§ Directions for this task: Copy out the material verbatim, from the line containing "Image resolution: width=1280 pixels, height=609" through the line containing "Action: [x=456, y=867]", with both of those lines included.

§ Data for processing:
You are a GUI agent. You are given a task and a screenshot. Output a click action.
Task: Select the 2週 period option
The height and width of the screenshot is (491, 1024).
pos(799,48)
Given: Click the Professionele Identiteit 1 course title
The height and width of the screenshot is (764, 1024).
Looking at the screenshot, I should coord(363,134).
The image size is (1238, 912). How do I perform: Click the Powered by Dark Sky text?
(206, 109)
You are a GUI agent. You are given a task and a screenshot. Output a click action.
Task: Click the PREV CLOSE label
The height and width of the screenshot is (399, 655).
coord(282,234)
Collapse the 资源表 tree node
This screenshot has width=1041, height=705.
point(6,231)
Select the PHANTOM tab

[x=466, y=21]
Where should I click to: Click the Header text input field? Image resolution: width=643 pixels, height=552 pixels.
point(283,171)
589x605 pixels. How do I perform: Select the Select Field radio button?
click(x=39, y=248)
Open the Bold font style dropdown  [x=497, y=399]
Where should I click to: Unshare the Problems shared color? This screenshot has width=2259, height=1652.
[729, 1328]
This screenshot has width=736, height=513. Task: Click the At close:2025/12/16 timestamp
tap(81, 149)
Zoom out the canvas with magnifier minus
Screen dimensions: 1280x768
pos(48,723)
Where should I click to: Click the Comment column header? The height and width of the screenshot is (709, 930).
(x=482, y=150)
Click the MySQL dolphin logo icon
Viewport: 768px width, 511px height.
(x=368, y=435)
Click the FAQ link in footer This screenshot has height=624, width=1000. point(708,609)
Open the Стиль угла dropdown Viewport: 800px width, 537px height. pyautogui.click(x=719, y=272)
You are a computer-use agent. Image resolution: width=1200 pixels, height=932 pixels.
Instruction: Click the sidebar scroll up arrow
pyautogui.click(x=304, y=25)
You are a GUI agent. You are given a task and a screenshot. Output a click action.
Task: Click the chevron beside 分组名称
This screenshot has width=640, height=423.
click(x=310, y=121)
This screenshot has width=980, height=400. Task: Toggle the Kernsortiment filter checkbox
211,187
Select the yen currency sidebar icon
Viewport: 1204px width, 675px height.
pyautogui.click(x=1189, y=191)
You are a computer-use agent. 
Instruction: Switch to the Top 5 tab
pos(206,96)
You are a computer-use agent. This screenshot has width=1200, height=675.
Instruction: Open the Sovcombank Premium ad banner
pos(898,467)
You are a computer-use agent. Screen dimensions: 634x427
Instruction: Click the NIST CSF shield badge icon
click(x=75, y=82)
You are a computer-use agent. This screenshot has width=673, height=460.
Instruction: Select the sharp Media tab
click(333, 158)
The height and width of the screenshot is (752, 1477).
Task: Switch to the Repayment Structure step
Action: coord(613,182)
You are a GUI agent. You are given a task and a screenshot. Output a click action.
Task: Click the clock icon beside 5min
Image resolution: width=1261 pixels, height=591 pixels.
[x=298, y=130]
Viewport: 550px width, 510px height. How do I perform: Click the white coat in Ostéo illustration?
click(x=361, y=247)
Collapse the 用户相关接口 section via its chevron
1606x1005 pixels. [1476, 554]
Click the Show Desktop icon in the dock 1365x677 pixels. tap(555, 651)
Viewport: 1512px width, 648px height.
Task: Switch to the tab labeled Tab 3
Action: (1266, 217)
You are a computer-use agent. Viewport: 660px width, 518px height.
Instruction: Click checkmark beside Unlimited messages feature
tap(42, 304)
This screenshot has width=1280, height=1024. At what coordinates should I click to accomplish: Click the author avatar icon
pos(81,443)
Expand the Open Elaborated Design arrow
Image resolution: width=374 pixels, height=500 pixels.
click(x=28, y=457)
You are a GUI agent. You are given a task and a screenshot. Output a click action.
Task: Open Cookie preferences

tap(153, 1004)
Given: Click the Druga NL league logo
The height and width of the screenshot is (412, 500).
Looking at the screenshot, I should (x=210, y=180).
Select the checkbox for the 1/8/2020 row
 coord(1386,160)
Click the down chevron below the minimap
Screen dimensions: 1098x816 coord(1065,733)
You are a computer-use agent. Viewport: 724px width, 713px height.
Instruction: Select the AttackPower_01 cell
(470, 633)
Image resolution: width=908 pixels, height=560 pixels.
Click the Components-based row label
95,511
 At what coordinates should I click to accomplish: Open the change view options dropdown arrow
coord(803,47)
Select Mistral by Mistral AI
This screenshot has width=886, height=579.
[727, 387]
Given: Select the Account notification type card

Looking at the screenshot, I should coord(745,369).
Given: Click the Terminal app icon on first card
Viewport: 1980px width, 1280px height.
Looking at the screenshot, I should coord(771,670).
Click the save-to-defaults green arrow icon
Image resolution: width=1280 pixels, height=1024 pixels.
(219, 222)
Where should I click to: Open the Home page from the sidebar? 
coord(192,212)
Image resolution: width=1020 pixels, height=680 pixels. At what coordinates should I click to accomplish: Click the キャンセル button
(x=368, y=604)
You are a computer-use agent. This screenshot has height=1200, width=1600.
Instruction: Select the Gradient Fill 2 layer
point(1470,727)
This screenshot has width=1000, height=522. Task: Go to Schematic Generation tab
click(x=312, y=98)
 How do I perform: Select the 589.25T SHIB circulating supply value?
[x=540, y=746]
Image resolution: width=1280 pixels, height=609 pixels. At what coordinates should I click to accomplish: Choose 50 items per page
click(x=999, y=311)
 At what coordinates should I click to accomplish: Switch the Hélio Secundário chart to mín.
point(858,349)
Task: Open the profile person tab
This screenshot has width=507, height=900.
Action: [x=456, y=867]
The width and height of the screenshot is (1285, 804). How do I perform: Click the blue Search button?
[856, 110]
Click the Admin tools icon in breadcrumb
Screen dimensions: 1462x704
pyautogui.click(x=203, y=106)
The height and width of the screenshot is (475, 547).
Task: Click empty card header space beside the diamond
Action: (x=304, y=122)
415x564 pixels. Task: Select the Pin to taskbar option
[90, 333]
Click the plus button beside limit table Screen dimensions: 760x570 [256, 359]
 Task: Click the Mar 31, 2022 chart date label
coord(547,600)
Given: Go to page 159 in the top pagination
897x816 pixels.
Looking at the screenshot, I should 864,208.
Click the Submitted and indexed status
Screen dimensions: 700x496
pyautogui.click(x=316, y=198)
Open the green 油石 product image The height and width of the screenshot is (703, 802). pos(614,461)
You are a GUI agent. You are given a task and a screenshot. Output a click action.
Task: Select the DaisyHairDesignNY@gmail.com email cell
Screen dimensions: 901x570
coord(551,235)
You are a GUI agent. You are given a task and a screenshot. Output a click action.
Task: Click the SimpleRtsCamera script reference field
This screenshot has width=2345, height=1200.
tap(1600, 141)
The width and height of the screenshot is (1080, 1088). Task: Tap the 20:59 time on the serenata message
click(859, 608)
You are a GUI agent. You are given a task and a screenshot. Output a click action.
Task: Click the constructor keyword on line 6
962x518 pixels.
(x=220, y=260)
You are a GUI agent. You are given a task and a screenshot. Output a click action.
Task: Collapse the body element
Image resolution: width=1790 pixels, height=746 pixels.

§ Answer to this task:
Image resolution: width=1280 pixels, height=609 pixels. At what coordinates should I click to accomplish: Choose 50 items per page
click(x=999, y=311)
 At what coordinates should I click to accomplish: Switch the Hélio Secundário chart to mín.
point(858,349)
Task: Open the profile person tab
This screenshot has width=507, height=900.
Action: [x=456, y=867]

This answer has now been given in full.